Volví a preguntar ¿de qué tienen que arrepentirse?, ¿de lo que construyó, la clase dominante?, ¿de la expropiación de sus recursos naturales y humanos por siglos? ¿tienen que arrepentir de aceptar ser afrodescendientes y de practicar una religión sincrética como el vudú. ¿De tener comunidades que han subsistido por la fuerza del trabajo colectivo en los campos? ¿De ser atravesada por el oportunismo de varias potencias? y de no ser elegida por el imperio para lograr un modelo de desarrollo que permita crear una base material industrial, sino solo ser conservada para constituirse en el brazo derecho de la burguesía de la región, que expulse de su tierra la mano de obra más barata del archipiélago.
Que podríamos pensar de estos presuntuosos y confesables cristianos, que predican el amor y la paz. La tremenda verdad de la intelectualidad ateniense dominicana es el vuelco al cinismo y al pensamiento xenófobo. Así como el fascismo construye su estrategia de diversión con el desprecio del otro. Viejas reglas.
Para mis amigos intelectuales, la partera realiza un acto subjetivo. El deseo de la parturienta es solo simulación. La ética solo es válida para este lado del mundo. El otro es una fuerza maligna que sangra sin parar, no existe o pretenden que siga en el aparcamiento.
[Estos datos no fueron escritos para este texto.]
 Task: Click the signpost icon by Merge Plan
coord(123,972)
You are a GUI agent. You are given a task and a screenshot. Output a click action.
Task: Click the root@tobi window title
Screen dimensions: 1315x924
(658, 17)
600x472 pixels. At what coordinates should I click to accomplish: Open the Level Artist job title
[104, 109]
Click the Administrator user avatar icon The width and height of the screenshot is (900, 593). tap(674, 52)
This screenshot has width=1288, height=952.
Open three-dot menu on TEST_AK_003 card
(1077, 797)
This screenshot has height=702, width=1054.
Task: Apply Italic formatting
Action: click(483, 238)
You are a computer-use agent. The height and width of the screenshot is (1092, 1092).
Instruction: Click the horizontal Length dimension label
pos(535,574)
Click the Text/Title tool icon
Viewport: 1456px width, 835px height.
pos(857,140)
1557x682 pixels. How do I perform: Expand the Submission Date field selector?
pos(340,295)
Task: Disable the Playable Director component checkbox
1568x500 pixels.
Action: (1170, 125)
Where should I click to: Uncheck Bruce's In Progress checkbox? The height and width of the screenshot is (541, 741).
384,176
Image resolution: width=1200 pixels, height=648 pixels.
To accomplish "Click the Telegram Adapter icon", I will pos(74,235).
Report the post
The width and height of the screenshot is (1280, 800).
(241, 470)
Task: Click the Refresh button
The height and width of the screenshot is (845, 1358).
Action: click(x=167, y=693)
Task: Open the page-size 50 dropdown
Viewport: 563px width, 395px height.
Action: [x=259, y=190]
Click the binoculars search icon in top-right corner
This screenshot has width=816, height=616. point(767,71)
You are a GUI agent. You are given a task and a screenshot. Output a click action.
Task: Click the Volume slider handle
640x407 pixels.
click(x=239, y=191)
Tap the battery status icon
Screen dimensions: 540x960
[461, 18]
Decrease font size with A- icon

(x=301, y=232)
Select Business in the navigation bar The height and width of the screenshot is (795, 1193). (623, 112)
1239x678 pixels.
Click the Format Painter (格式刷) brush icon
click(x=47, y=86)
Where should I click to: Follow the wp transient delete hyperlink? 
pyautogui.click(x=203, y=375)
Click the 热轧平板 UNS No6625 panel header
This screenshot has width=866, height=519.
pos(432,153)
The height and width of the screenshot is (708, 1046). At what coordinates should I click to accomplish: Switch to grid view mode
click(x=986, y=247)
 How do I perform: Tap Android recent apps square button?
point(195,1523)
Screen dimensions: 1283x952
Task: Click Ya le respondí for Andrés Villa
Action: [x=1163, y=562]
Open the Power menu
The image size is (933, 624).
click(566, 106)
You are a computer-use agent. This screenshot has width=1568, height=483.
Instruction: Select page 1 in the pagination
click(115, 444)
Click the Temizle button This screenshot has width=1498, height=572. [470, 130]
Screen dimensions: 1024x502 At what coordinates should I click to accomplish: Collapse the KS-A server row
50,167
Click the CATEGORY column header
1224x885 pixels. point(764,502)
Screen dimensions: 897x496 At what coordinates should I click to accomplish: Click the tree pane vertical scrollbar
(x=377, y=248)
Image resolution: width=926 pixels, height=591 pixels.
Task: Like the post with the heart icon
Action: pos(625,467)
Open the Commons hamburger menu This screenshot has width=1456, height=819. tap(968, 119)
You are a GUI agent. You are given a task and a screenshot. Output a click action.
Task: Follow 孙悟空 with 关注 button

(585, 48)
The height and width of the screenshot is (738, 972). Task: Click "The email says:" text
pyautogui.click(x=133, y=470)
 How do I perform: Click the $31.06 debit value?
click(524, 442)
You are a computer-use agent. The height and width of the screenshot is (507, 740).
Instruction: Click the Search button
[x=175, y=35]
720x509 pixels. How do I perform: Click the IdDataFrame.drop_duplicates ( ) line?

La soberbia racionalista reprocha al otro, sus pasiones, dolores y desarrolla un discurso de lo correcto. El dilema del agua y el canal es una muestra de que el diálogo binacional es cada vez más cerrado. Ya porque el sujeto íntimo es pagano, se somete a la herejía y desgarra la acción anagógica. La comadrona empuja y el radicalismo de los cínicos desacredita, todavía con argumentos morales y teológicos. Ya son testigos mediáticos que anuncian el diluvio, bajo el nombre de Dios.